Since its launch in 2015 under President Barack Obama’s administration, the All of Us program has proven to be a game changer in health research.
Unlike research studies that focus on one disease or group of people, All of Us is recruiting one million participants who will provide health information that will become part of a diverse database researchers can tap into instead of researchers spending time recruiting volunteers and creating new data sets over and over for different studies.
It’s an approach that has already proven to accelerate health research and medical breakthroughs, since it began enrolling participants in May 2018. As of this month, the program has 566,000 participants. This month, the University of Kansas Health System announced it is ready to begin enrolling participants in the research program.
“All of Us is an ambitious project that has the potential to revolutionize how we study disease and medicine,” U.S. Health and Human Services Secretary Alex Azar said.
A major goal of the program is to support research that moves health care from far from optimal one-size fits-all medical care to more tailored treatments and prevention strategies in the future.
Who Can Participate?
The KU Health System is part of a Midwest consortium designed to make sure participants from Kansas, Missouri, Iowa and Nebraska are included in the database. The consortium’s goal is to enroll 30,000 participants.
Anyone 18 and older can participate in the research program. You don’t have to be healthy, a specific age, or a specific weight. The goal of the program is to include data from a diverse group of participants.
“Building a diverse participant community will be vital to the success of All of Us, so we can address the many pressing health conditions that disproportionately affect underrepresented communities,” said Dara Richardson-Heron, M.D., chief engagement officer of the All of Us Research Program. “The All of Us Research Program has the potential to help researchers better understand and begin chipping away at health disparities so that everyone can benefit from better health, better health care and exciting new breakthroughs.”
Participants are asked to share different types of health and lifestyle information, including online program participants will share information over many years in a variety of ways, through surveys, electronic health records (EHRs), physical measurements, blood and urine samples and wearable technologies. The Information is stripped of any personal identifiers.
The surveys will cover a range of topics to learn more about participants’ overall health and habits and where they live and work. The EHR data will offer useful information related to medical histories, side effects and treatment effectiveness.
At different times over the coming months and years, some participants will be asked to visit a local partner site to provide blood and urine samples and to have basic physical measurements taken, such as height and weight. To ensure that the program gathers information from all types of people, especially those who have been underrepresented in research, not everyone will be asked to give physical measures and samples.
Some participants may be invited to join follow-up research studies, including clinical trials.
In addition to the data from surveys, electronic health records, physical measurements and Fitbit devices, the data also includes genome sequences that are used to develop personalized health-related DNA results for participants. So far, more than 100,000 participants have received one or more of these reports detailing whether they have an increased risk for specific health conditions or how their body might process certain medications.

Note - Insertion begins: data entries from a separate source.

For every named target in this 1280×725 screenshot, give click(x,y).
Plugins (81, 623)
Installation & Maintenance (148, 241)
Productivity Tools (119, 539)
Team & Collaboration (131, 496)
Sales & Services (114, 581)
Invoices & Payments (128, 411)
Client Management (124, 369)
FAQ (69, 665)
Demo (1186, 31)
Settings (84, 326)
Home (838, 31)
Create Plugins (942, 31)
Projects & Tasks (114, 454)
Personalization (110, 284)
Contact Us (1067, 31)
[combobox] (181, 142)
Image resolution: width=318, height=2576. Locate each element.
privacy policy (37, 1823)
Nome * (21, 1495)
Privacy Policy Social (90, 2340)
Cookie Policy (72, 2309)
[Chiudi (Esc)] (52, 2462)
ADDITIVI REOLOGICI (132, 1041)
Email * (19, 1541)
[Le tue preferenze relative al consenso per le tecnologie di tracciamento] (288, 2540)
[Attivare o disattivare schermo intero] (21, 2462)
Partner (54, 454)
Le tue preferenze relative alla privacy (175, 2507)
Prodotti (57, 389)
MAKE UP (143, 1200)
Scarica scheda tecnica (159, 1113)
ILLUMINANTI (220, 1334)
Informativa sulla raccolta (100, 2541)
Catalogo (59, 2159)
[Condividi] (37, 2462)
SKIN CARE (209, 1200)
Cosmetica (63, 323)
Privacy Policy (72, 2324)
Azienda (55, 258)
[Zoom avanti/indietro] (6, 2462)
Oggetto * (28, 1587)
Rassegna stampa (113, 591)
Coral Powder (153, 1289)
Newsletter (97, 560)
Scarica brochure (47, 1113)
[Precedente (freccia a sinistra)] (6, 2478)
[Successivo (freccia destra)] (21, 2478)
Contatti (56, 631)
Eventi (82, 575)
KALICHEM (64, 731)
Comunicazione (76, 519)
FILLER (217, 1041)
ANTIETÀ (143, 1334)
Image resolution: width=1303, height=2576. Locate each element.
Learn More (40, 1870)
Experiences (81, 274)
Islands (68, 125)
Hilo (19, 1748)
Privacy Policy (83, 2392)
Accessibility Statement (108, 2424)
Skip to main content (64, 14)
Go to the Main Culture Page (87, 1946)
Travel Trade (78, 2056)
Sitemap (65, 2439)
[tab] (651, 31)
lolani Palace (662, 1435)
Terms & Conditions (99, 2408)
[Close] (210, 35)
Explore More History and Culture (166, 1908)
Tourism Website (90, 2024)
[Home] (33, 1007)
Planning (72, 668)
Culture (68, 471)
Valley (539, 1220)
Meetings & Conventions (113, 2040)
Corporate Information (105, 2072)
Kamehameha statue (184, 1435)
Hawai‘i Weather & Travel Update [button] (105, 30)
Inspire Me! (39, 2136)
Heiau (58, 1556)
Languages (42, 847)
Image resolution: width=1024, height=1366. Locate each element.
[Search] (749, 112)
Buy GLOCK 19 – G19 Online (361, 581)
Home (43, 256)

These health-related DNA results are part of the program’s commitment to share information and return value to participants, while also making their data broadly available for research use.
Researchers and Data
Ultimately, the All of Us Research Program will be a rich and open data resource for researchers and scientists. Researchers of all types, from citizen scientists to investigators in academia and industry, may request free access to the data, which will be de-identified to protect participant privacy.
More than 5,000 researchers have registered to use the All of Us Researcher Workbench. Registered researchers have access to an expanded set of tools to use in working with available data types.
“Now, through a partnership with participants, researchers, and diverse communities across the country, we are seeing incredible progress towards powering scientific discoveries that can lead to a healthier future for all of us,” said Josh Denny, M.D., M.S., chief executive officer of the All of Us Research Program.